Question regarding the square root of a squared number. I've learnt that the square root of a number squared is equal to the absolute value of that number, but I haven't really understood why. I have looked through other questions on MSE but didn't really find a good answer.
As an example: for me there are two ways to arrive at a solution for $\sqrt{(-5)^2}$
First: $\sqrt{(-5)^2}= $ $\sqrt{25}=5$
Second: $\sqrt{(-5)^2}= $ $\ (-5)^{\frac{2}{2}}$$\ =(-5)^1=-5$
but according to the $\sqrt{x^2} = | x | $  rule 5 is the only solution.
What is the flaw in my logic in getting -5 as a solution. I would really appreciate a comprehensive explanation that clears this up. Thanks in advance.
 A: We define $\sqrt k$ to be the positive square root of $k$. This means that taking square roots is a valid function on the positive reals - if we allowed it to have multiple values, then it wouldn't be a function. 
This is different to the solutions of the equation $x^2=k$. Here we are looking for all real numbers whose square is $k$, so we must also consider the negative square root. 

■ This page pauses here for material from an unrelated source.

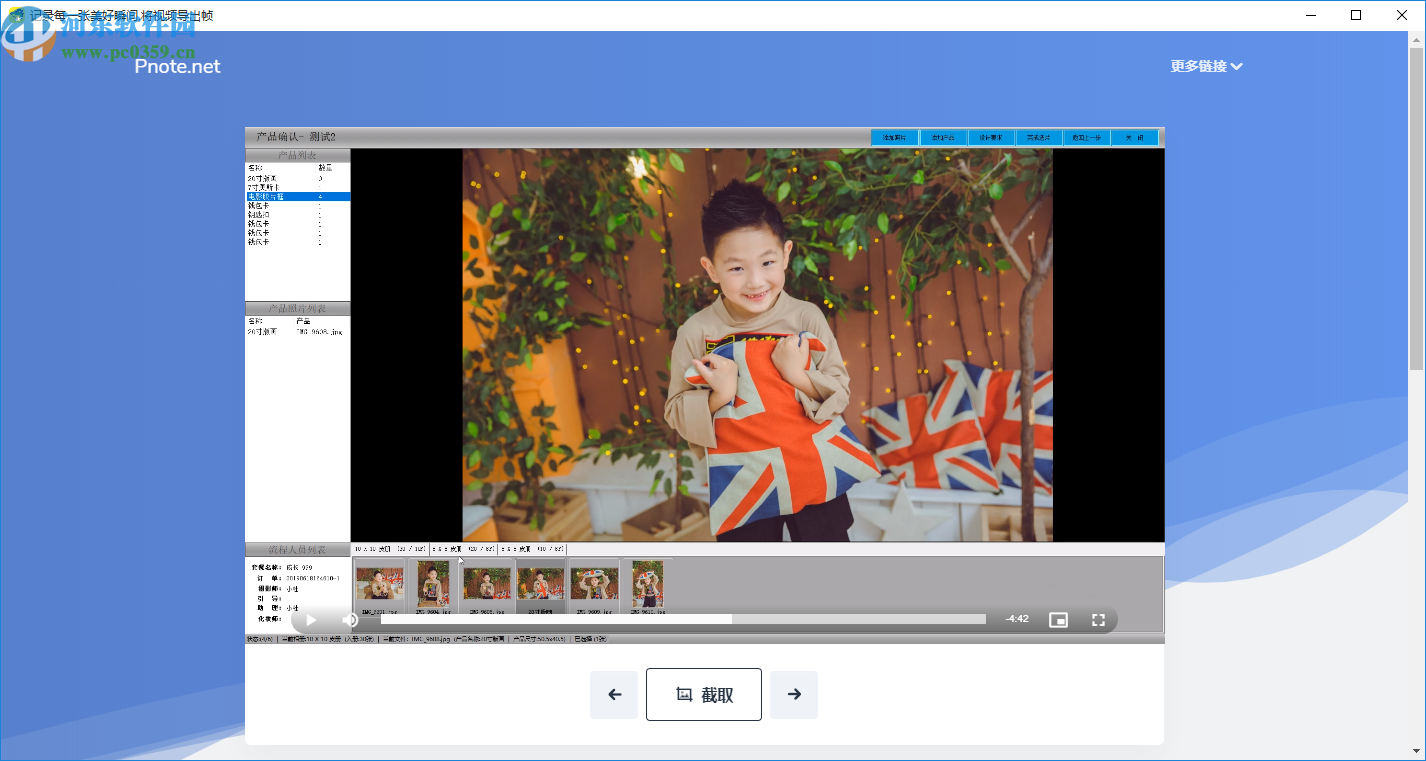The height and width of the screenshot is (761, 1426).
Task: Click the Pnote.net logo
Action: (176, 67)
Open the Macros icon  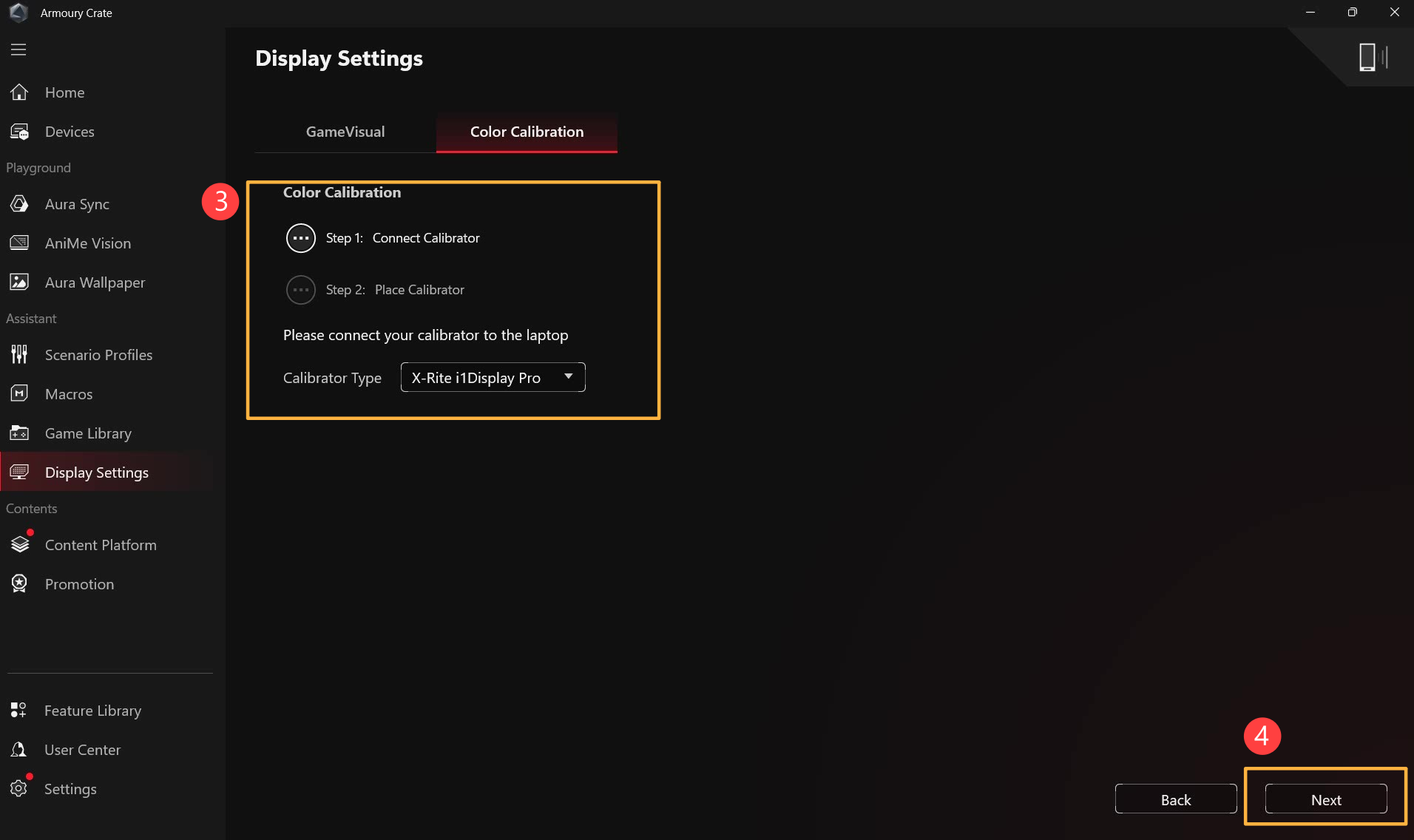pyautogui.click(x=19, y=394)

In you second case, the flaw in the argument is that you are implicitly taking the square root of a negative number - you are saying that $$\sqrt{(-5)^2}=\sqrt{-5}^2$$which gets messy, as taking the square root of a negative number, even if we allow complex numbers, requires a choice of root, and the rules of indices don't apply in the complex case in the same way they do in the real case. 
A: You can think this in this way.
Let $$f: \mathbb{R}\rightarrow\mathbb{R}^+$$ 
$$x\mapsto x^2$$
where $x\in\mathbb{R}$
and $$g:\mathbb{R}^+\rightarrow\mathbb{R}^+$$
$$y\mapsto \sqrt{y}$$
where  $y\in\mathbb{R}^+$
So to solve this problem, we must follow this order of arithmetic just like your first illustration and your second should be $\sqrt{(-5)^2}=[(-5)^2]^{\frac{1}{2}}$ 
A: How do you know if $25$ is $5^2$ or $(-5)^2$ ? Numbers have no "memory".